EXCERPT start
Kth Largest Element in a Stream

Leetcode Daily Challenge (23rd May, 2023)

23 May, 2023

Contributors

Lakshit Chiranjiv Sagar

@lakshit-cs

Problem Statement:-

Design a class to find the kth largest element in a stream. Note that it is the kth largest element in the sorted order, not the kth distinct element.

Implement KthLargest class:

KthLargest(int k, int[] nums) Initializes the object with the integer k and the stream of integers nums.
int add(int val) Appends the integer val to the stream and returns the element representing the kth largest element in the stream.

Link: https://leetcode.com/problems/kth-largest-element-in-a-stream/description/

Problem Explanation with examples:-

Example 1

Input
["KthLargest", "add", "add", "add", "add", "add"]
[[3, [4, 5, 8, 2]], [3], [5], [10], [9], [4]]
Output
[null, 4, 5, 5, 8, 8]

Explanation
KthLargest kthLargest = new KthLargest(3, [4, 5, 8, 2]);
kthLargest.add(3);   // return 4
kthLargest.add(5);   // return 5
kthLargest.add(10);  // return 5
kthLargest.add(9);   // return 8
kthLargest.add(4);   // return 8

Constraints

1 <= k <= 104
0 <= nums.length <= 104
-104 <= nums[i] <= 104
-104 <= val <= 104
At most 104 calls will be made to add.
It is guaranteed that there will be at least k elements in the array when you search for the kth element.

Intuition:-

Simply add the new element to the array and sort it in descending order. Then return the kth largest element.

Solution:-

In the constructor, we initialize the array and the value of k.
In the add function, we append the new element to the array and sort it in descending order. Then we return the kth element from the array.
EXCERPT end
RECORDS start
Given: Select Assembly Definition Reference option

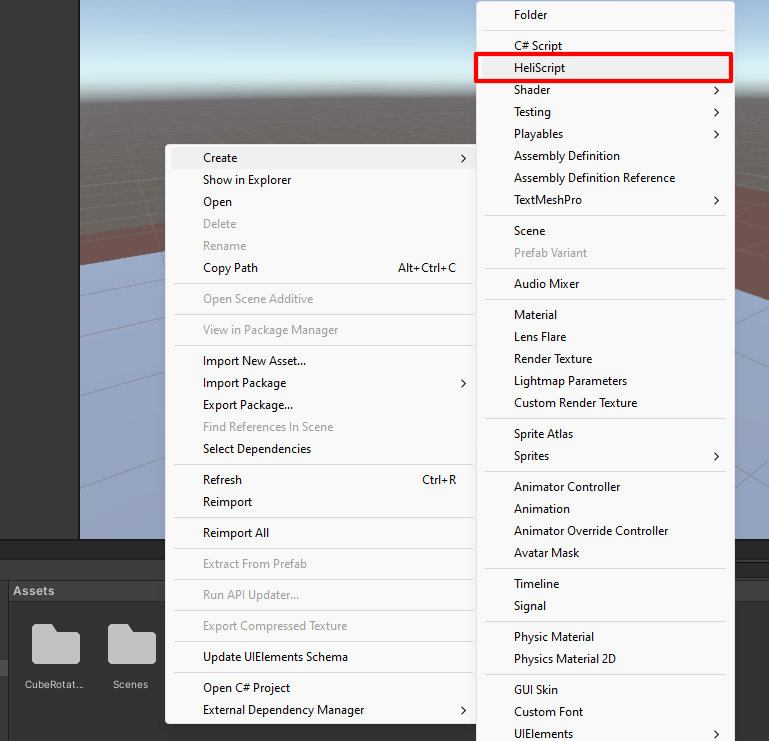Looking at the screenshot, I should [x=594, y=178].

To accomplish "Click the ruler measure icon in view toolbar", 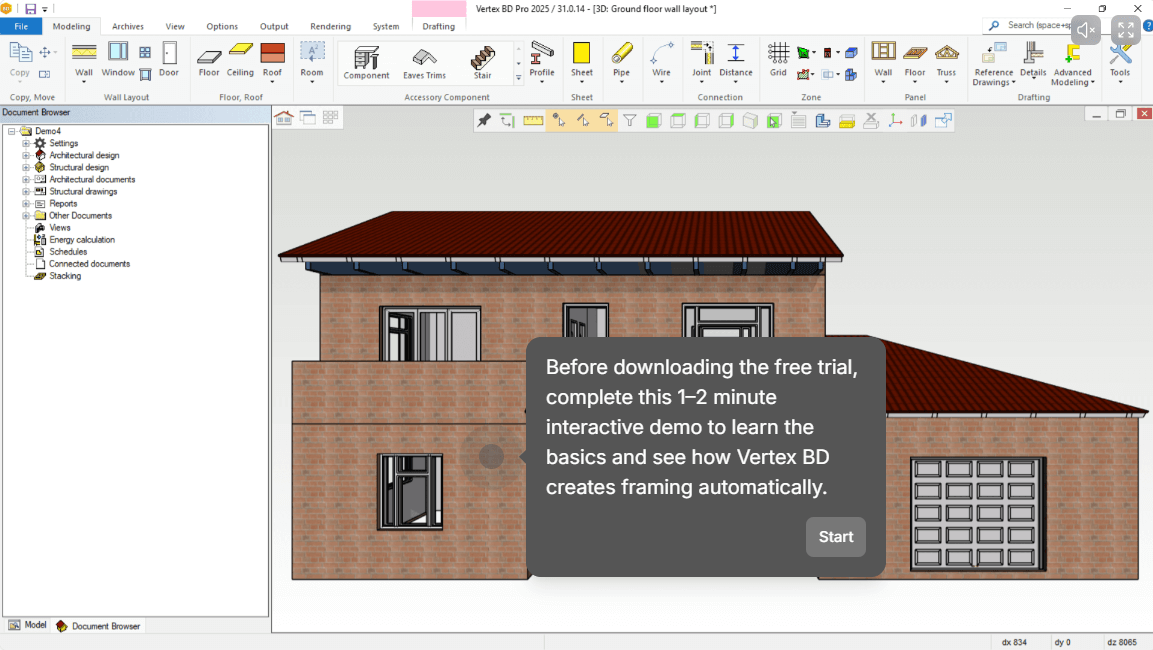I will click(533, 121).
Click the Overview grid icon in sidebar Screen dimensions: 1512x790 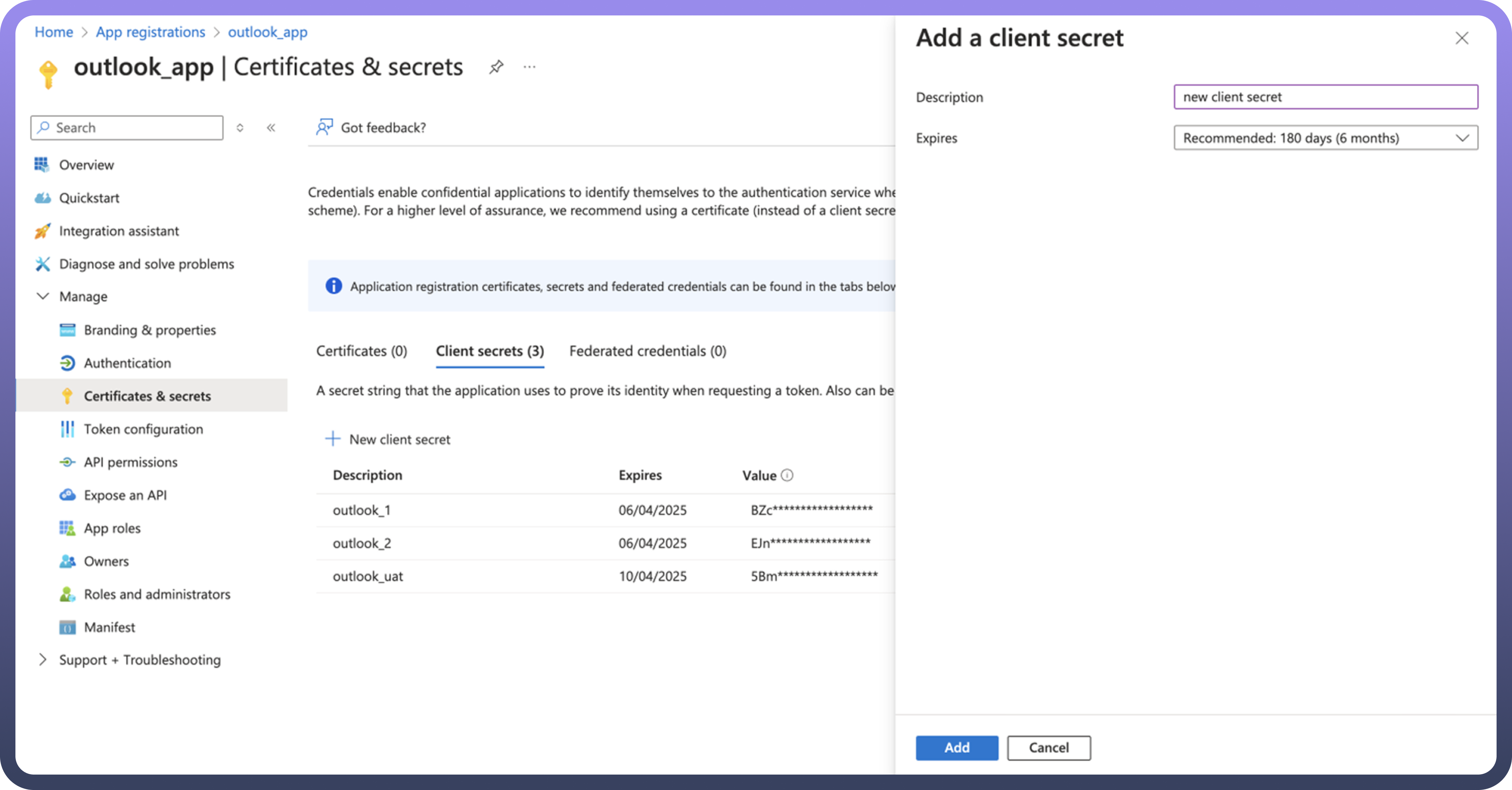tap(42, 165)
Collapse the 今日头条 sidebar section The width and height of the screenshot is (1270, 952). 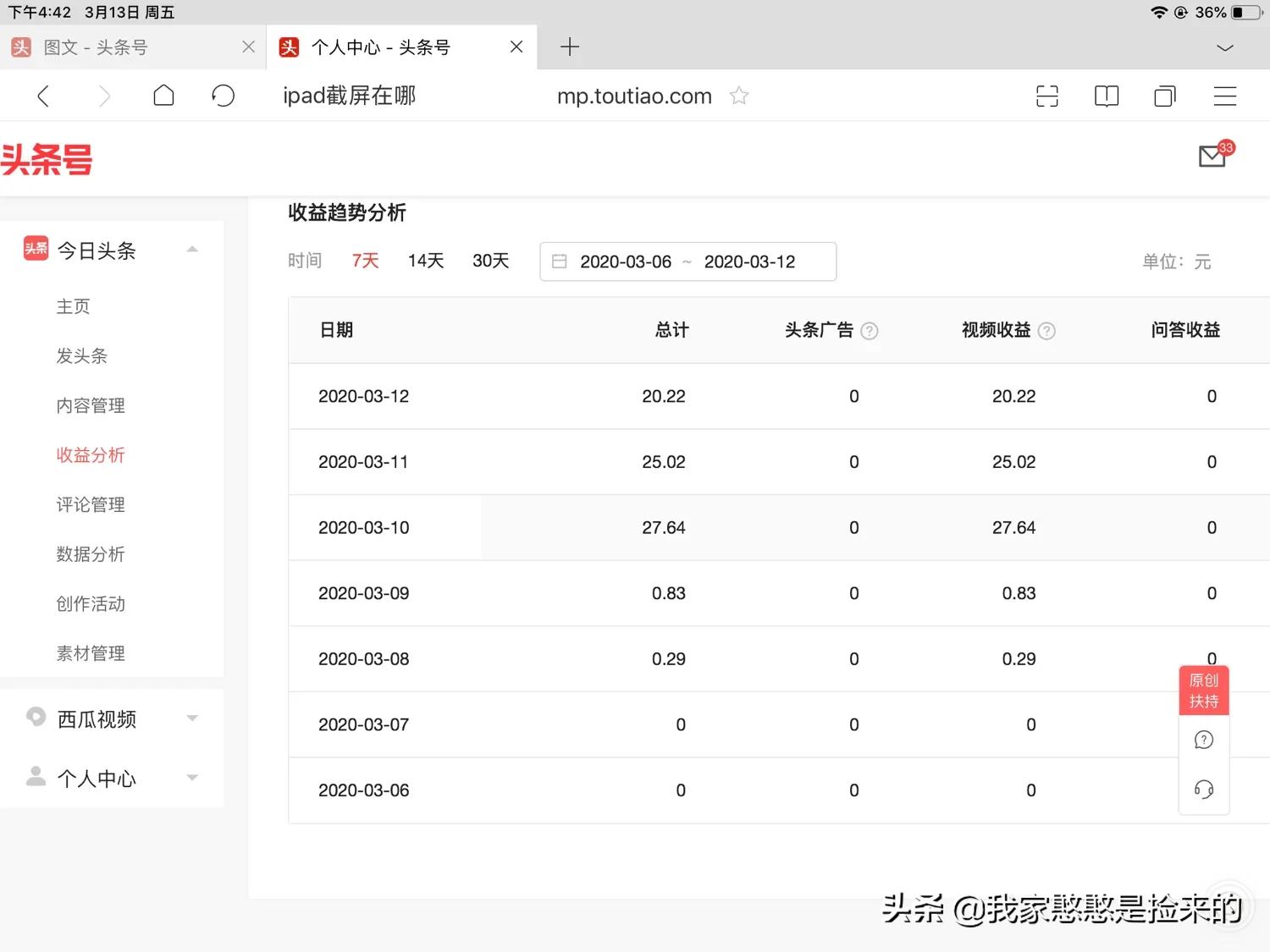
RECORDS end
- [PROBLEM REQUIREMENTS]:
Answer from the Kth Largest Element in a Stream write-up:
1. On what date does the daily challenge fall?
2. In Example 1, what value does the call "kthLargest.add(9);" return?
3. In the add function, in what order is the array sorted?

- [PROBLEM SOLUTION]:
1. 23rd May, 2023
2. 8
3. Descending order